#### [SOURCE TEXT]
If you go privately, then it can all happen very quickly. We saw the consultant in the January and we could have started the next month. We decided to delay it until the April as it fitted in better with some plans we had (ever practical, even though I'm a drama queen!). Thank goodness we delayed it, or we wouldn't have conceived dd in the February.

When we were first ttc, we still couldn't have got nhs funding because there was an age restriction, and a weight restriction, both of which I fell outside.

Littlefish · 14/06/2007 12:37

Anyway ladies, lovely chatting to you.

Hving done almost no work, I'm now off out to try and buy some paint!

Best of luck RahRah and 1wish. I'll check this thread from time to time, so please keep posting and let me know how you're getting on.

RahRah1 · 14/06/2007 12:39

OMG that is awful!

How can they justify those kind of waiting lists and decisions! That is crazy.

I bet people have to move to get treatment!

I started to go private and went for a scan to start it off and he suggested clomid, as he felt my ovulation was a bit delayed and clomid would make me more fertile. However my NHS consultant advised that he would not treat me with clomid as it would present too many risks for me in relation with my past pregnancy history. (it has an increased multiple birth rate etc). So I am giving my NHS consultant one last go in July and if he still recommends 'time' and no treatment I am going to seek a second opinion. I sometimes doubt whether the NHS are pro-active in treatment and delay things until they are really necessary, so to prevent costs.

1Wish · 14/06/2007 12:40

Thanks Littlefish it's been lovely chatting to you. Come back later il still be here!!

#### [SOURCE DATA]

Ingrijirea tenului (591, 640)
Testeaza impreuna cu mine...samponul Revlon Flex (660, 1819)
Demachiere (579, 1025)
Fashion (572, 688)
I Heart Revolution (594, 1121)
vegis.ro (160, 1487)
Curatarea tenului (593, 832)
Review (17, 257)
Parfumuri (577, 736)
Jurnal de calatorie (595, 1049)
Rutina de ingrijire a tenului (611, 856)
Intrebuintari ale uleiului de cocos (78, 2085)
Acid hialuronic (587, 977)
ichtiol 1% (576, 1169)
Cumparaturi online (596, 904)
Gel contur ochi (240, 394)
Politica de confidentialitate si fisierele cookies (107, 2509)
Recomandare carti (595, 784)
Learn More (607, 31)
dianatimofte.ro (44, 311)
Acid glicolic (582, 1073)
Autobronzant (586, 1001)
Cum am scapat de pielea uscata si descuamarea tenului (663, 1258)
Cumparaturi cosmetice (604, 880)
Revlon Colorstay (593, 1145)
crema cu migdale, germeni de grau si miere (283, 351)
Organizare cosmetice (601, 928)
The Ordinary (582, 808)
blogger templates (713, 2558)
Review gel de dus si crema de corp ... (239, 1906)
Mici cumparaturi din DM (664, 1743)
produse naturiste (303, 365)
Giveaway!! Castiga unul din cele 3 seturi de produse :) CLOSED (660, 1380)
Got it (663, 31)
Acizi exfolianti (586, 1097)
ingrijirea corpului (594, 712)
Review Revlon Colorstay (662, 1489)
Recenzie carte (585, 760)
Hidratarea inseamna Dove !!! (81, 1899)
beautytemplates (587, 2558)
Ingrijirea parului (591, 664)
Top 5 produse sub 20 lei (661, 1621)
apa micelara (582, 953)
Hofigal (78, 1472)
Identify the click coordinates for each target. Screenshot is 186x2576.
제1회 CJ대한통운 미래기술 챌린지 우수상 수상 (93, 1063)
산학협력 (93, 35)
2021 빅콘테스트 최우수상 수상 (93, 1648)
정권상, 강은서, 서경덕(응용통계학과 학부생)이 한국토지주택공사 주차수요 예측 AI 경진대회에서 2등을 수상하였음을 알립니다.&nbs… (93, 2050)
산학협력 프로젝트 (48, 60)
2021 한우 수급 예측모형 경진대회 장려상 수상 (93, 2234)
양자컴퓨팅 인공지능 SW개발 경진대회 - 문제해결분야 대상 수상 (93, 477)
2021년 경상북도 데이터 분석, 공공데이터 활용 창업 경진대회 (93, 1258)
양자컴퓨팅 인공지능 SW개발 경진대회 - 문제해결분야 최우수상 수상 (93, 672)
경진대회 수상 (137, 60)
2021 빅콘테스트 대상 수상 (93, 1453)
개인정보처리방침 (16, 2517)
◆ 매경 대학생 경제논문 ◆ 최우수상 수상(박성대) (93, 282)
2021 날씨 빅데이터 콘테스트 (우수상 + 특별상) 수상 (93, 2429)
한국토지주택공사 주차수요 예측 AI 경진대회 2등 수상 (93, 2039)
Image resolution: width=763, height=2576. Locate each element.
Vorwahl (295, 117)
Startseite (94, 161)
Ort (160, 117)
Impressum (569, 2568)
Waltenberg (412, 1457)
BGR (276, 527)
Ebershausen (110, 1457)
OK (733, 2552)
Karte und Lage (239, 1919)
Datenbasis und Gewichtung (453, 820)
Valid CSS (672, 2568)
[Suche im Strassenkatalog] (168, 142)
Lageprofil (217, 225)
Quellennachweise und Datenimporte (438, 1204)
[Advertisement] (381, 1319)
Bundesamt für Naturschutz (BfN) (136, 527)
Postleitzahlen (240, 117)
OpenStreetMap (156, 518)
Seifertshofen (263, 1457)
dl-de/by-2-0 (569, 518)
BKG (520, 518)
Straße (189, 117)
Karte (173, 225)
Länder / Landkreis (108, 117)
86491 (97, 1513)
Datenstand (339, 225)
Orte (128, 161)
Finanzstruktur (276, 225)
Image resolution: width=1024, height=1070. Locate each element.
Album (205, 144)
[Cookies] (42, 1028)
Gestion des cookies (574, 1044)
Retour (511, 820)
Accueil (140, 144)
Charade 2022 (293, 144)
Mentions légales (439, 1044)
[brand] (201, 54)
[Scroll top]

#### [TASKS TO PERFORM]
a) Using the forum thread, state whether each statement agrees with it. Answer yes or no, and quote the words that decide it.
(i) After seeing the consultant in January, the first poster began treatment the next month.
(ii) RahRah1's NHS consultant would not give clomid as treatment.
(iii) Littlefish is going out to buy paint.
b) Answer these questions from the forum thread:
(i) Which two restrictions kept the first poster from getting NHS funding when first trying to conceive?
(ii) In which month will RahRah1 give the NHS consultant one last go?
(iii) What did the private doctor think about RahRah1's ovulation?
The items are not needed for this work.

#### [EXERCISE ANSWERS]
a)
(i) No: "We decided to delay it until the April"
(ii) Yes: "my NHS consultant advised that he would not treat me with clomid"
(iii) Yes: "I'm now off out to try and buy some paint!"

b)
(i) An age restriction and a weight restriction
(ii) July
(iii) That it was a bit delayed